Na contramão dos reveses, e de levantamentos que comprovam a autonomia estar ainda na infância, os fabricantes sonham alto ancorados em um dado relevante: a maior parte dos acidentes de trânsito é causada por falha humana. No Brasil, a proporção corresponde a 90%, segundo o Observatório Nacional de Segurança Viária.

Mas por que, agora, há o salto, depois de um período de interrupção? A resposta: a expansão tecnológica da indústria de sensores, atrelada à IA. Contudo, é movimento caro. Não à toa, houve a escolha por táxis e aplicativos. “O sistema de frota compartilhada é mais viável, ao diluir os custos e permitir que os veículos gerem receita de forma contínua”, afirma Moreira, do Instituto Mauá. No Brasil, porém, tudo ainda está mais próximo da pré-história do que do século XXII. Há apenas testes e pesquisas acadêmicas — e um caminhão de obstáculos literais. Seria preciso, antes de mais nada, refazer a malha viária das ruas, tristemente esburacadas, e organizar o caos do trânsito. Mesmo assim, a Comissão de Viação e Transportes da Câmara dos Deputados aprovou um projeto de lei visando determinar regras para experiências com protótipos. É um pequeno passo, ainda que apartado do real.

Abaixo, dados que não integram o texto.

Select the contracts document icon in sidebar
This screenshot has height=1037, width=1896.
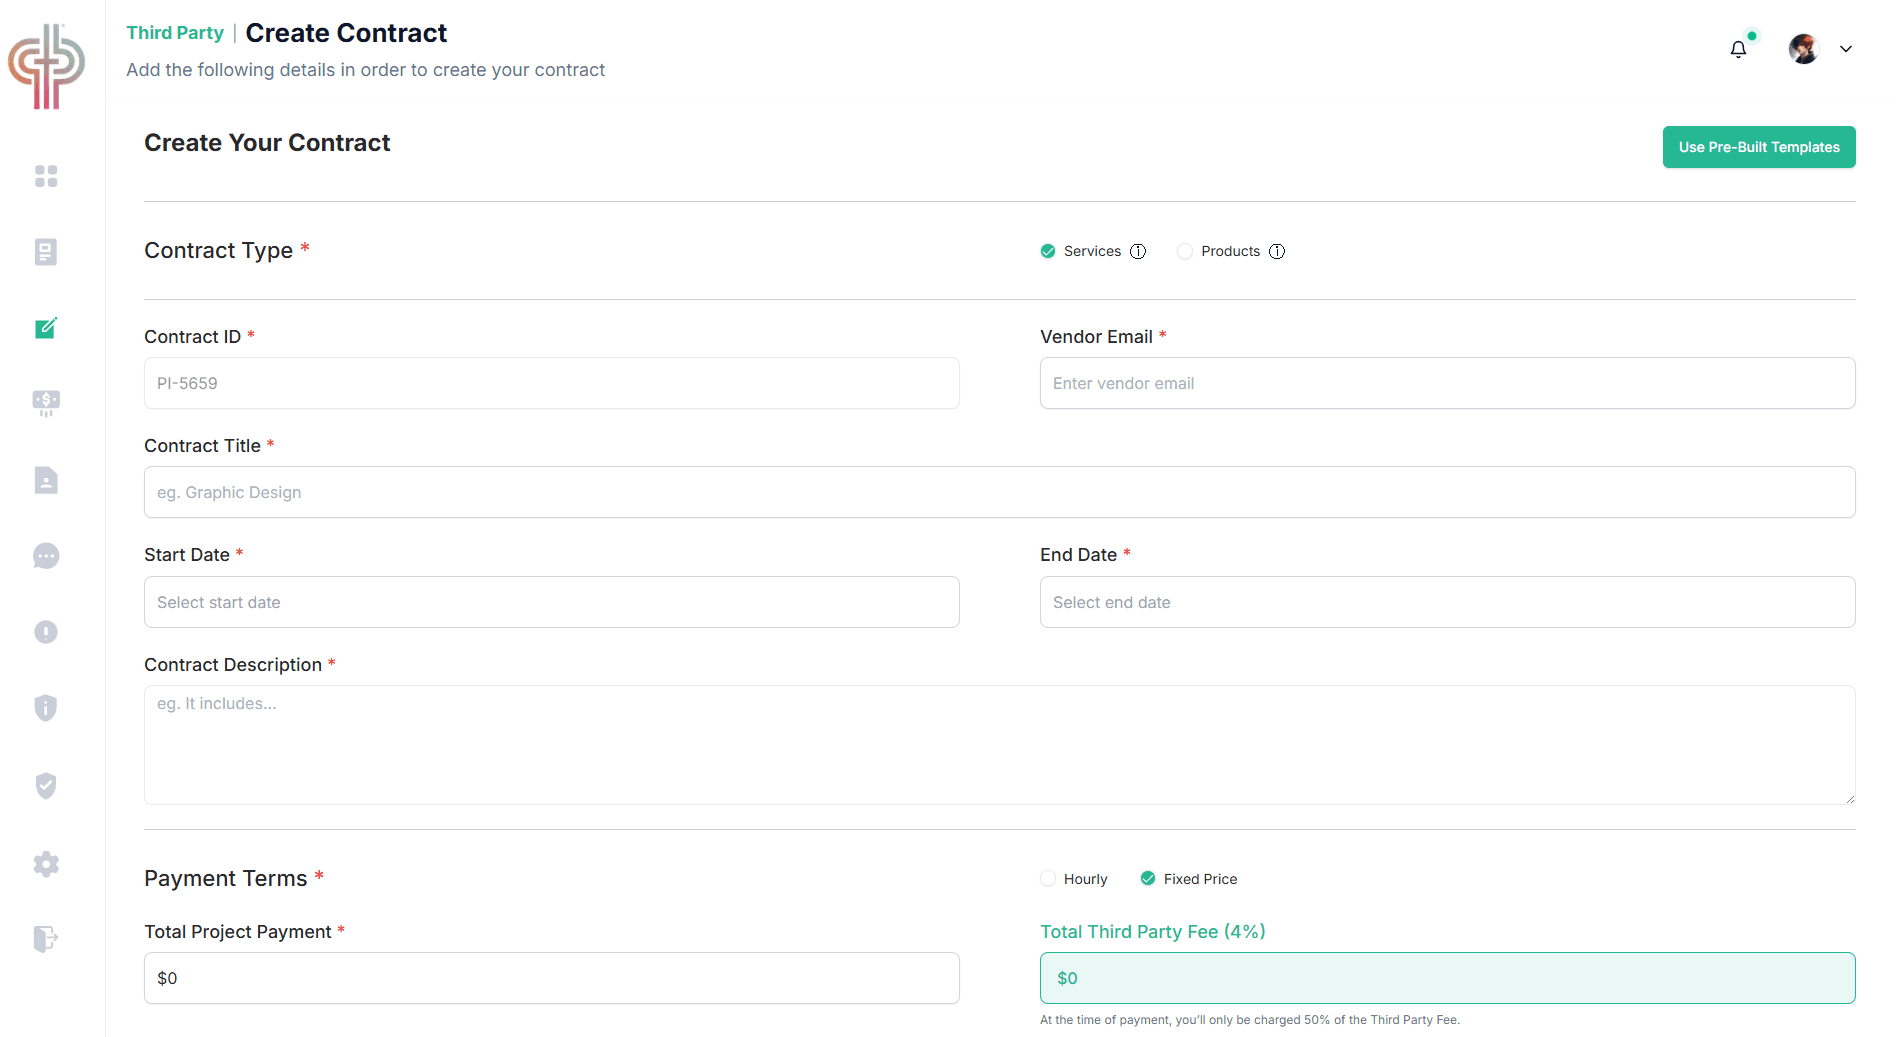click(x=46, y=252)
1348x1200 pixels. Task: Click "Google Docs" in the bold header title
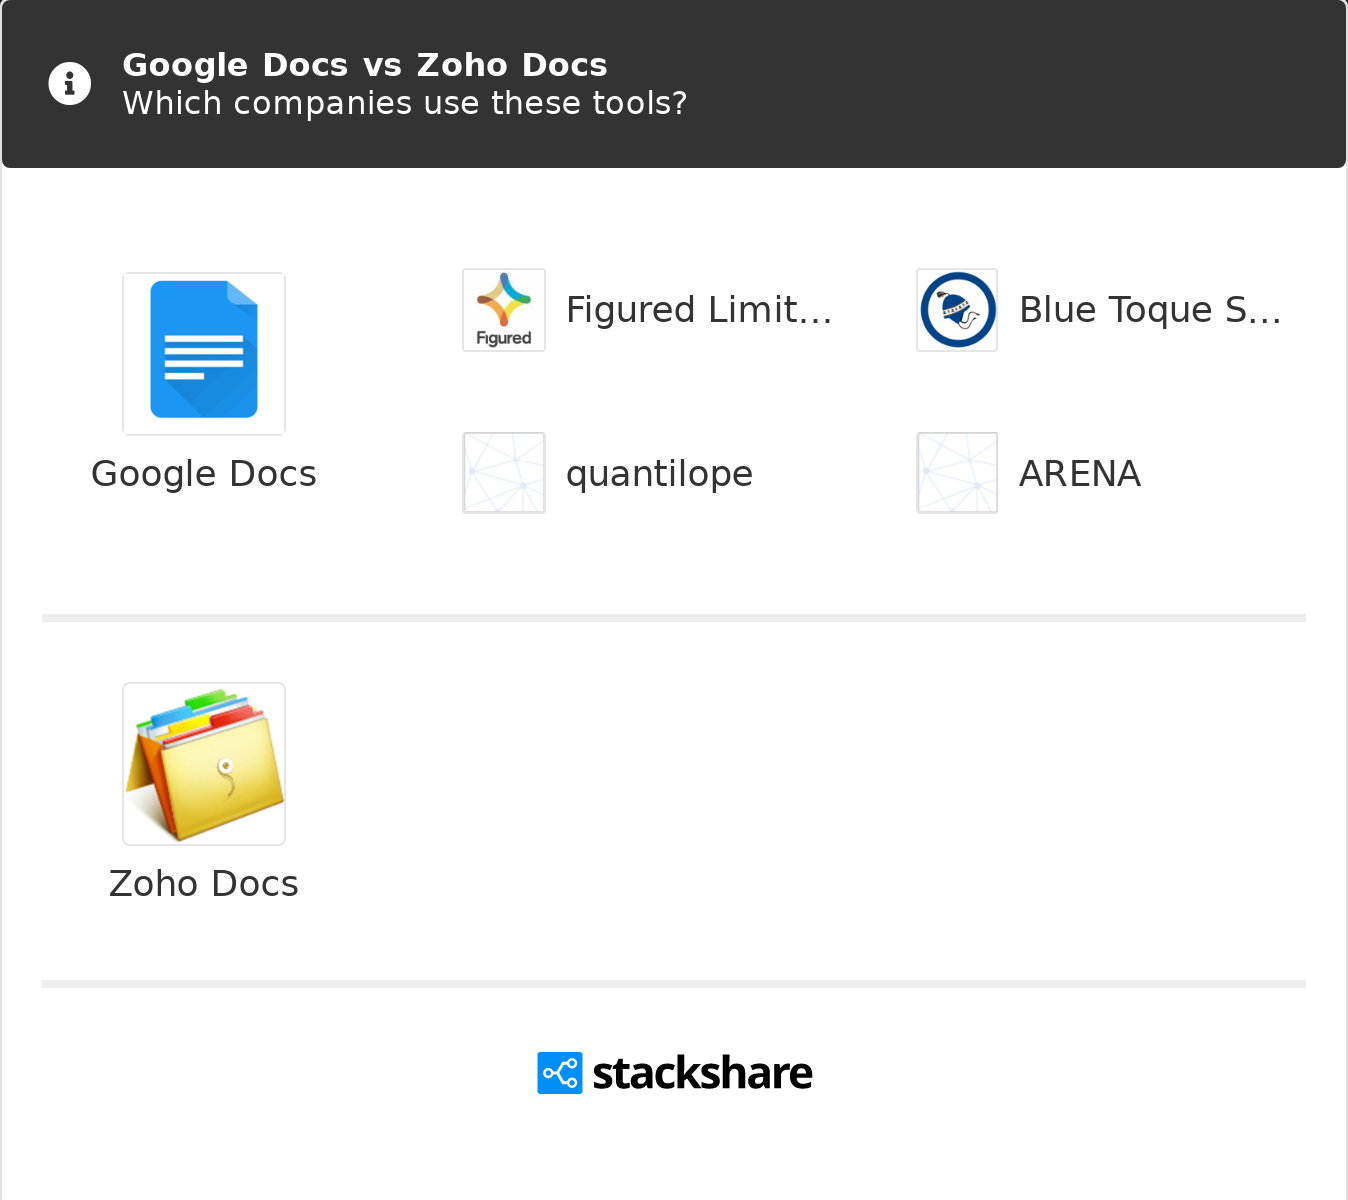pos(235,65)
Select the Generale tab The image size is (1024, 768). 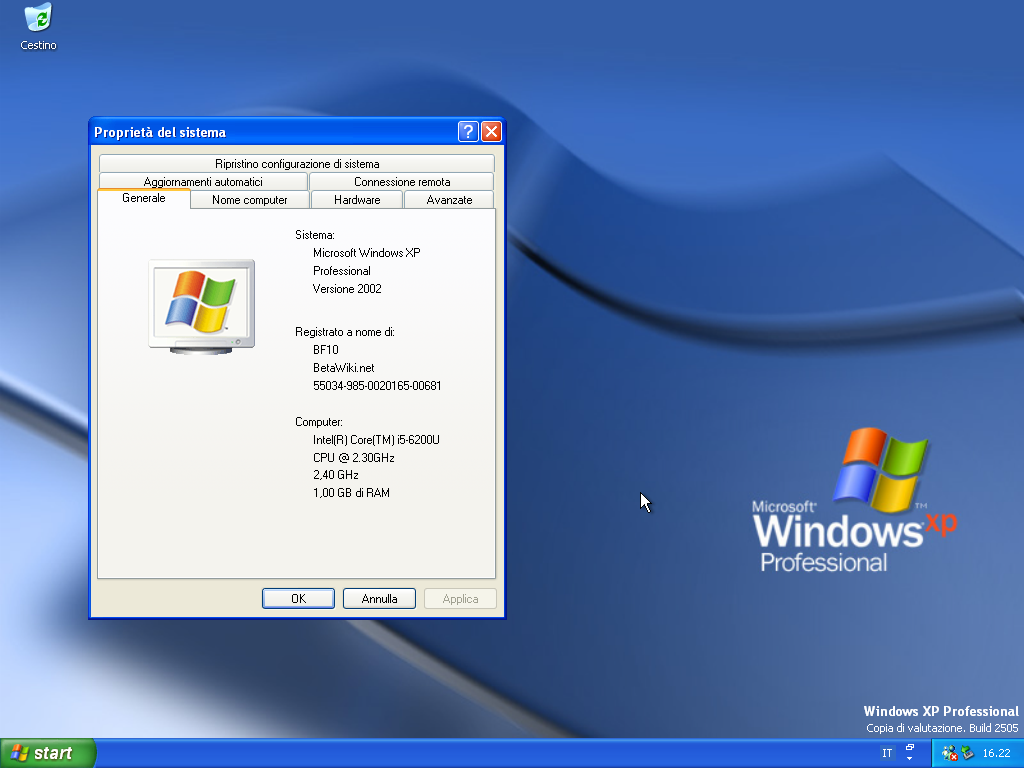click(144, 199)
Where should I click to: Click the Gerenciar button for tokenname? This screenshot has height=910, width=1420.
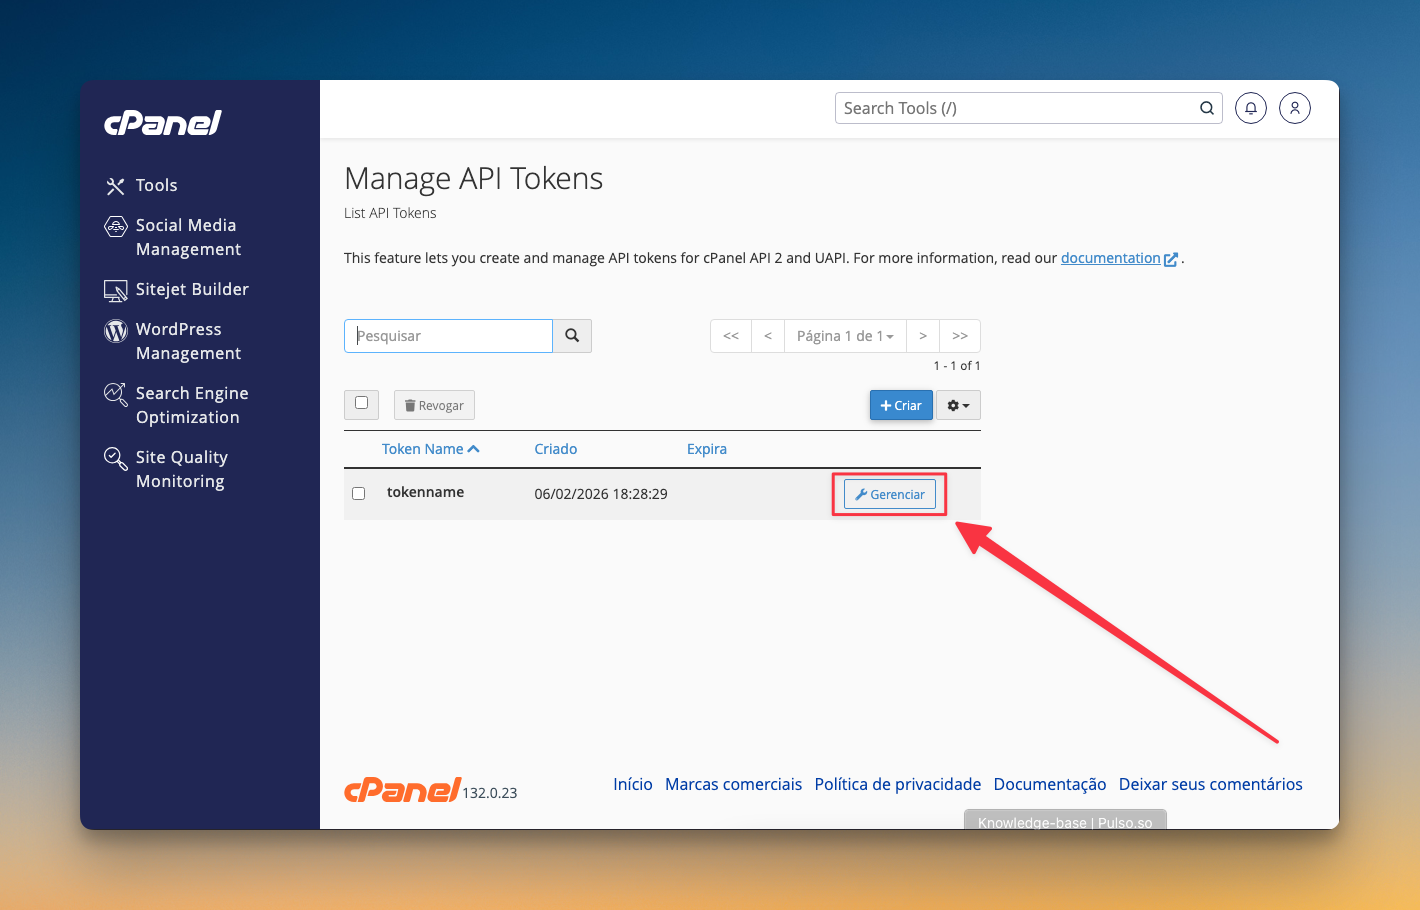point(889,494)
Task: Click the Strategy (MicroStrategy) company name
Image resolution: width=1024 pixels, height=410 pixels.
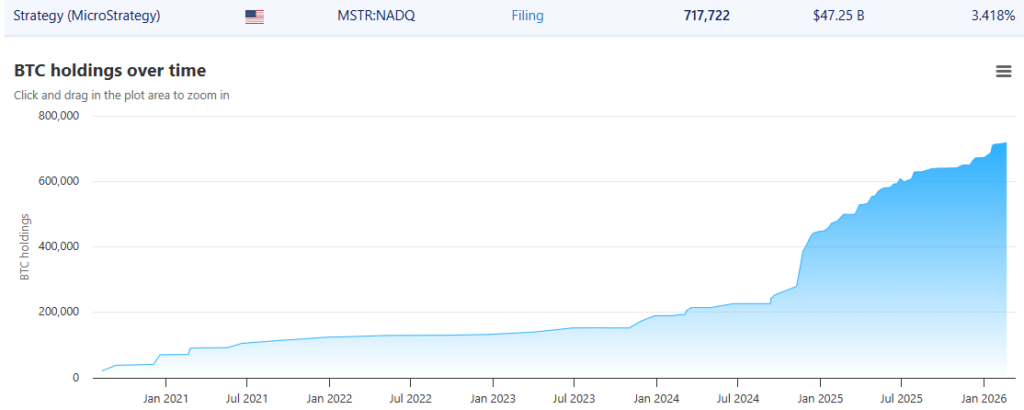Action: (x=86, y=17)
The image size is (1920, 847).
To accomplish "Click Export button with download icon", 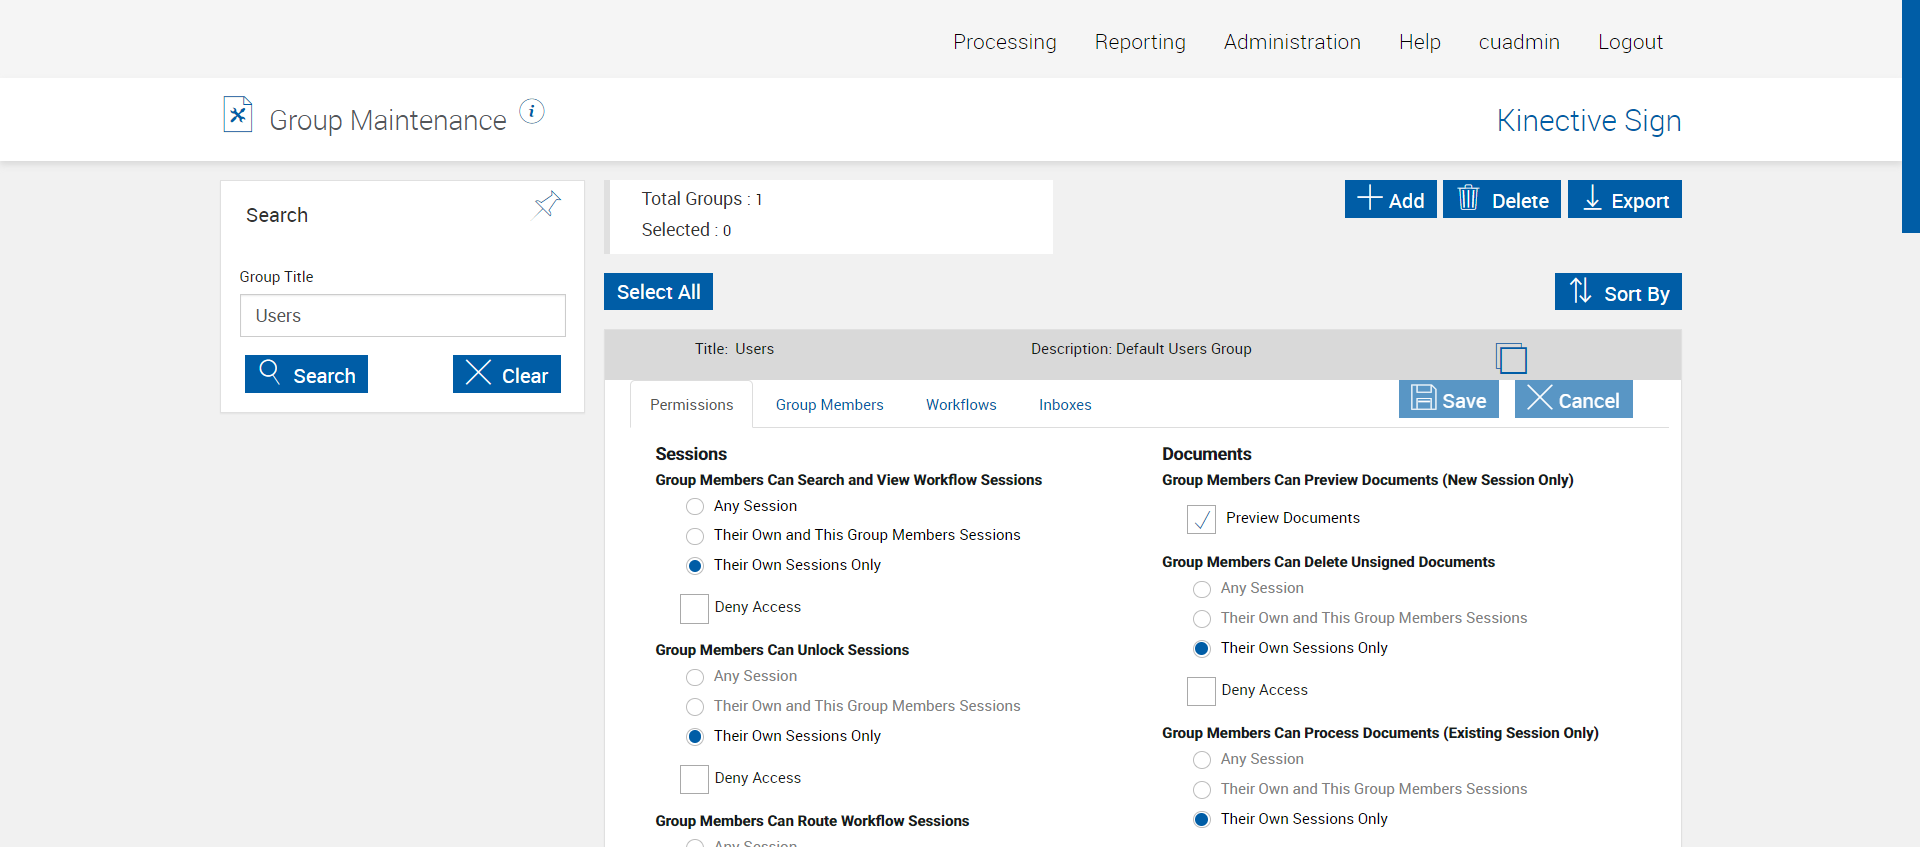I will tap(1624, 200).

No mundo das ilusões, é o caso de seguir a história erguida diante de nossos olhos, mas sem as mãos. O fim dos motoristas é também, de algum modo, o adeus ao carro como símbolo de status, de independência — e sobretudo uma revolução nos hábitos e costumes da civilização do petróleo e da eletricidade. O engenheiro mecânico Hod Lipson e a analista Melba Kurman escrevem em Driverless: Intelligent Cars and the Road Ahead (Sem Motorista: Carros Inteligentes e a Estrada à Frente): “O hábito de dirigir equivale ao ingresso na idade adulta e à conquista de liberdade; sem a necessidade da licença para dirigir, aos 16 anos nos Estados Unidos, aos 18 em outros países, o carro deixará de representar o rito de passagem entre a infância e a idade adulta”. Mas não é fácil crescer.